* **Document section**:
Canada needs to increase its rental housing supply to alleviate a housing crisis that could worsen, CIBC Capital Markets managing director and deputy chief economist Benjamin Tal told a large crowd Wednesday to open the Canadian Apartment Investment Conference.
People had a sense of urgency about buying houses earlier during the pandemic, he explained during his keynote address at the Metro Toronto Convention Centre, but an increase in interest rates has slowed purchases. The Bank of Canada increased the policy interest rate 75 basis points to 3.25 per cent on Wednesday and Tal said Canadians are more sensitive to rate increases than Americans because they carry more debt.
The slowdown has led to about one-third of planned multiresidential developments in Toronto being delayed or cancelled, according to Tal.
“That means that two years from now, when the fog clears and people are ready to buy and the crisis is over, the supply will not be there.”
That will push purchase prices even higher and further increase the demand for rental housing. Tal noted countries where renting is more prevalent have a higher supply of housing.
With rents rising sharply, Tal said he’s bullish on both the rental market and residential real estate investment trusts.
Raising interest rates to fight inflation
The Bank of Canada believes interest rates will need to rise further to help it achieve its goal of reducing the inflation rate to a manageable two per cent from the current 7.6 per cent.
“At the end of the day, this is not about inflation,” said Tal. “At the end of the day, this is about the cost of bringing inflation back to the normal rate of two per cent.”
The Bank of Canada established a reputation as an inflation fighter and prefers a recession over inflation, even if it means increased unemployment.
However, Tal thinks pushing the policy interest rate beyond 3.5 per cent would be a mistake as Canada’s economic fundamentals remain strong.
Inflation escalation is happening globally and Tal said Canada sits around the middle of the pack compared to other countries.
“Sixty per cent of inflation is coming from outside the country,” said Tal, citing supply-chain snarls that have been impacted by COVID-19, an increase in demand for goods and the war in Ukraine among other factors.
Canada achieved higher real gross domestic product (GDP) growth than the United States in the first half of the year because the American economy opened earlier during the pandemic and spending south of the border increased at that time, but Canada had negative GDP growth in July.
Real GDP growth has run well below employment recently and Tal said productivity needs to increase to provide protection from inflation.
Economies are now dealing with de-globalization and higher labour costs, which are putting profit margins under further pressure.
Tal said corporations have been sitting on large amounts of cash but are now being forced to invest in improving productivity.
Canada’s shifting job market
Young workers entering the job market are more educated and looking for higher wages than retirees who are, or will soon be, leaving lower-paying jobs, according to Tal.
Volatility in employment trends across sectors has remained well above pre-pandemic norms and there’s more movement from job to job and industry to industry than in the past.
Despite Canada having a record-low 4.9 per cent unemployment rate, employers are having trouble finding employees and those who left low-paying jobs during pandemic lockdowns aren’t coming back.
“COVID opened up the market,” said Tal, who also noted the increase in people working from home. “The market is more accepting, flexible and dynamic, especially for highly educated people.”

* **Problem set**:
1. List every figure in the article on Benjamin Tal's keynote that is expressed in per cent, giving each distinct value once.
2. According to the article on Benjamin Tal's keynote, what share of planned multiresidential developments in Toronto has been delayed or cancelled?
3. Reproduce the passage of the article on Benjamin Tal's keynote between "The Bank of Canada established" and "fundamentals remain strong.", inclusive.

* **Dataset content**:

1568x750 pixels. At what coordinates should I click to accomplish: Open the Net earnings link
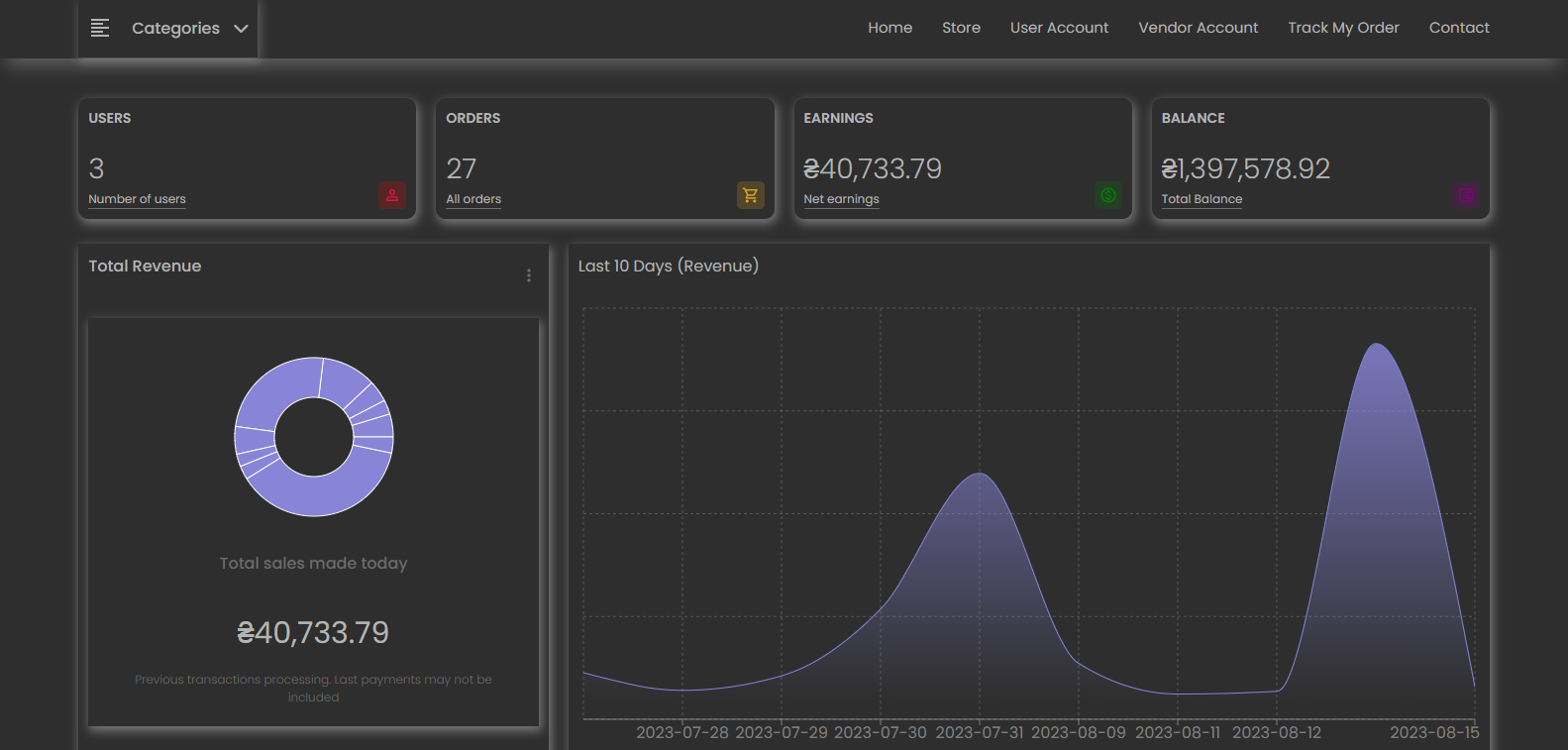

* **List of answers**:
1.
3.25 per cent
7.6 per cent
two per cent
3.5 per cent
4.9 per cent
sixty per cent

2. About one-third.

3.
The Bank of Canada established a reputation as an inflation fighter and prefers a recession over inflation, even if it means increased unemployment.
However, Tal thinks pushing the policy interest rate beyond 3.5 per cent would be a mistake as Canada’s economic fundamentals remain strong.